### WHAT YOU ARE ASKED TO DO
Report each line from the entries in which "agent" can be found.

-- DATASET EXTRACT follows --

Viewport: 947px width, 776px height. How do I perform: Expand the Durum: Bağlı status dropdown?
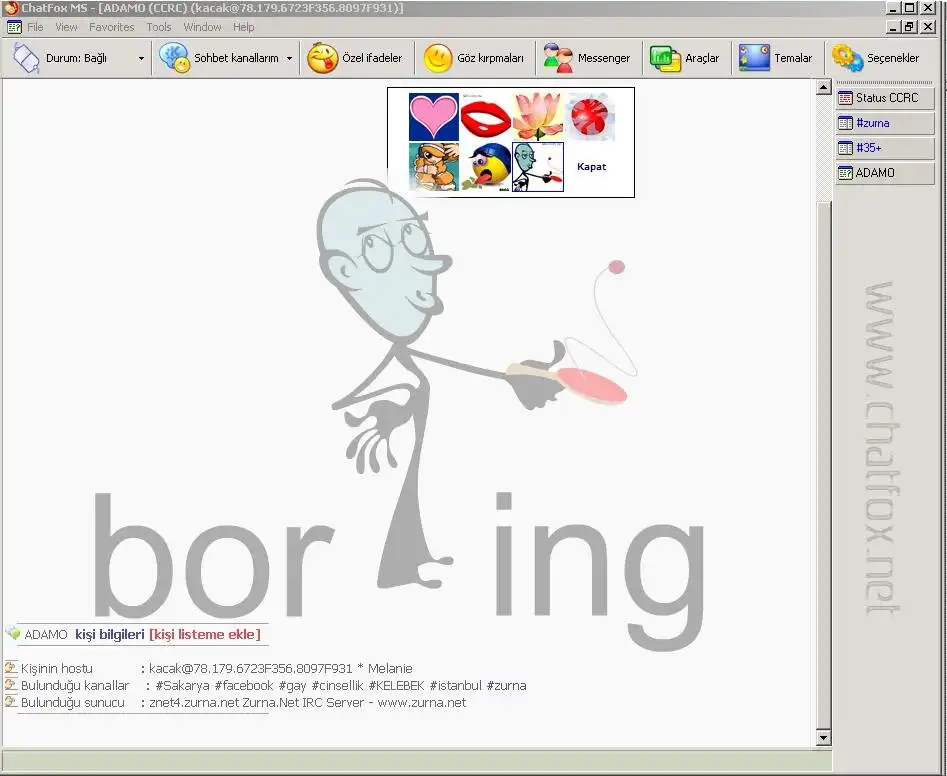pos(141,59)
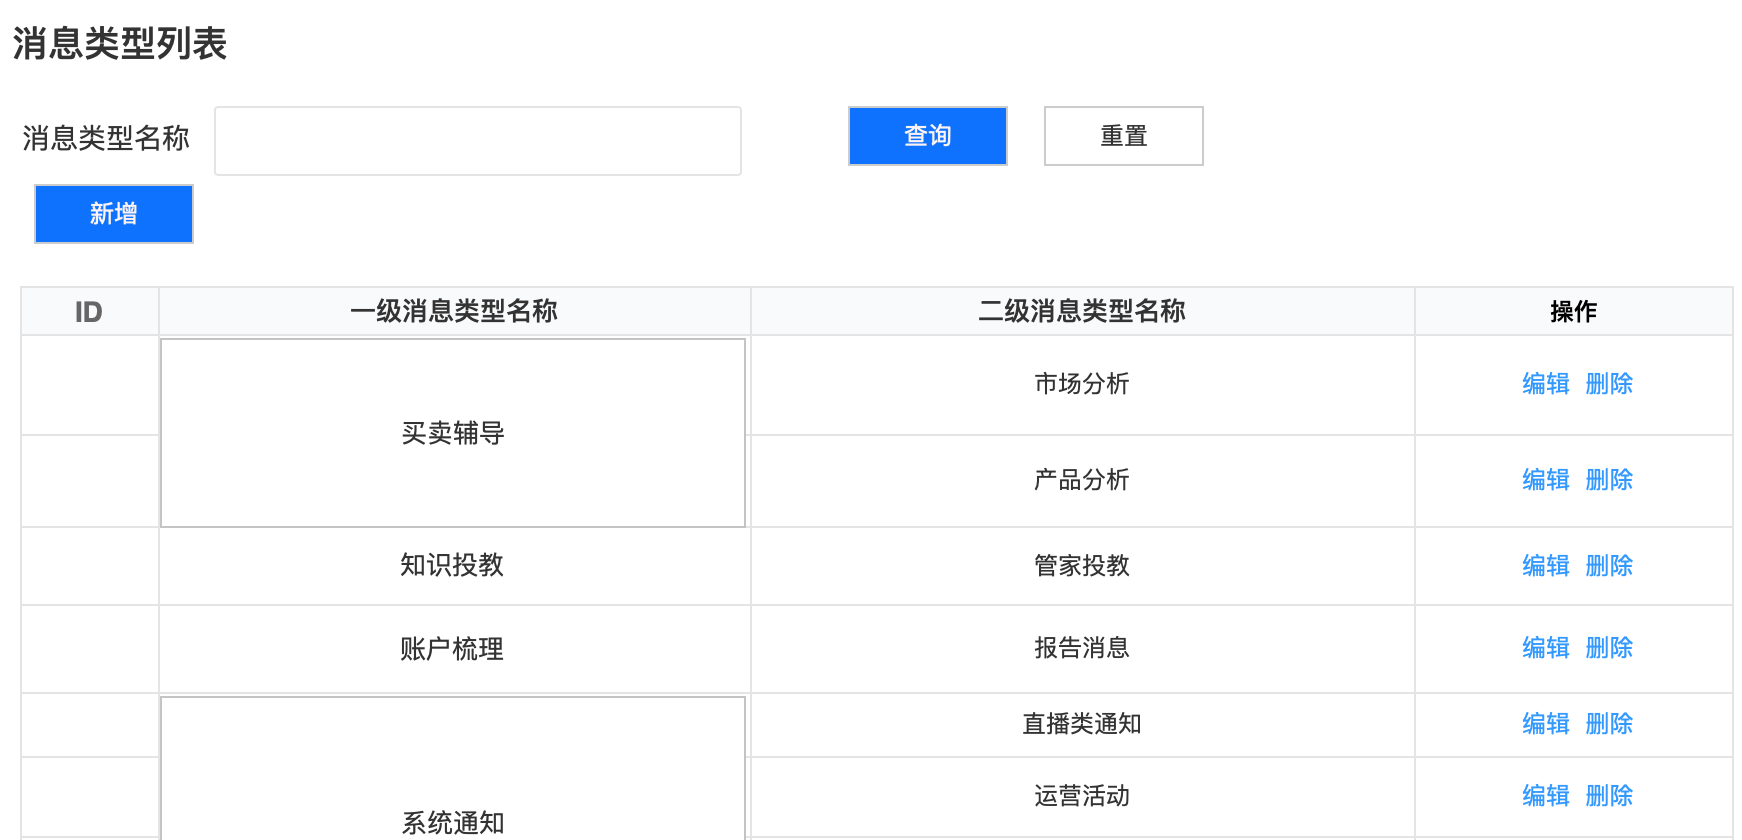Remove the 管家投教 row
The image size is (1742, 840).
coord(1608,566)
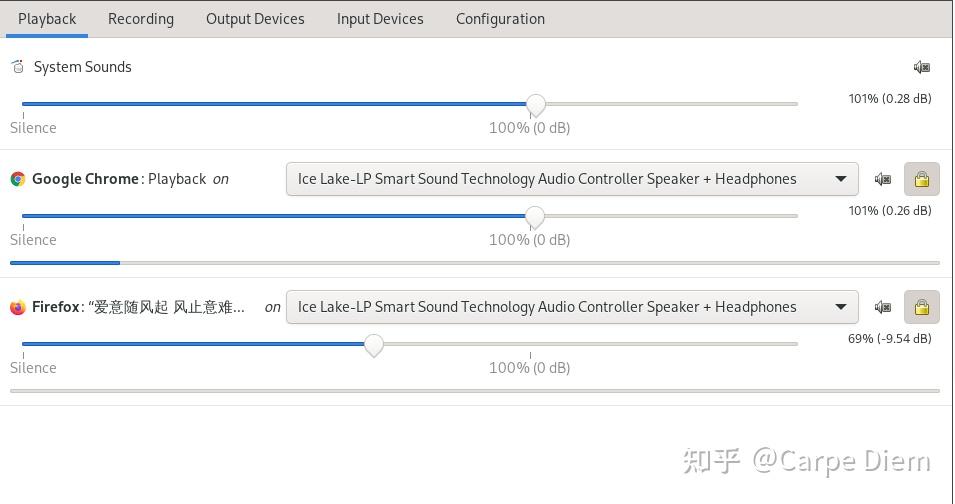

-- DATASET EXTRACT concluded --
-- DATASET EXTRACT follows --

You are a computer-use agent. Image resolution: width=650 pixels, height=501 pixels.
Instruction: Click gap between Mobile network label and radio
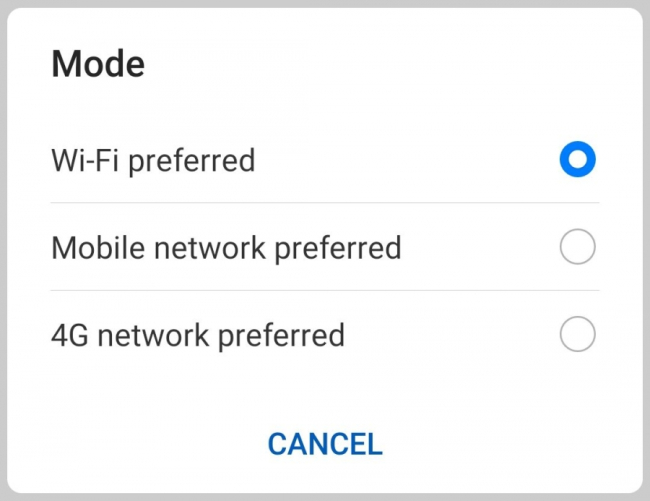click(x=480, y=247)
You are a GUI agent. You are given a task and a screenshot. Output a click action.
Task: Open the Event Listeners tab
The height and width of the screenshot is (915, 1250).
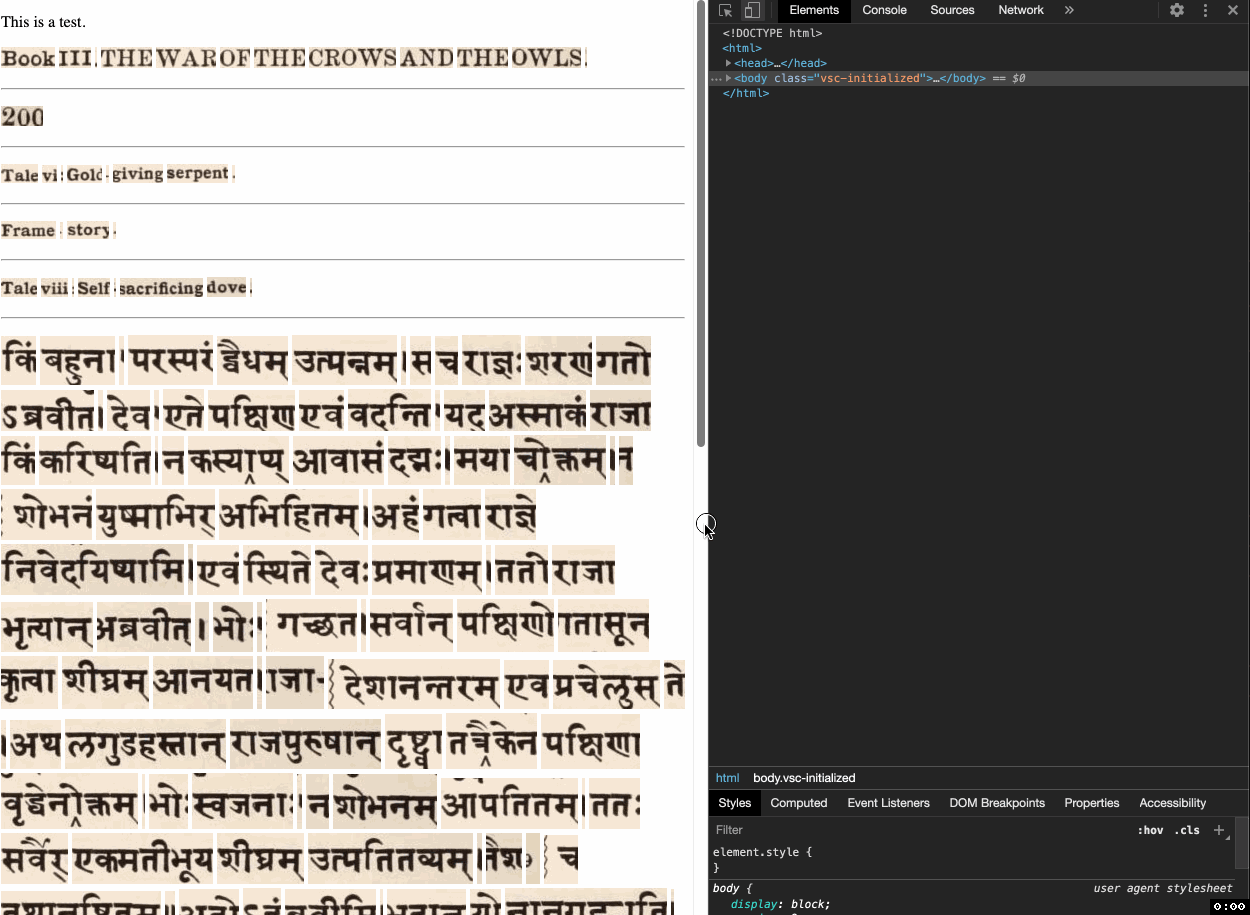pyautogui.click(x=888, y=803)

-- DATASET EXTRACT concluded --

### ANSWER
You are a computer-use agent. Image resolution: width=650 pixels, height=501 pixels.
You are a GUI agent. You are given a task and a screenshot. Output a click action.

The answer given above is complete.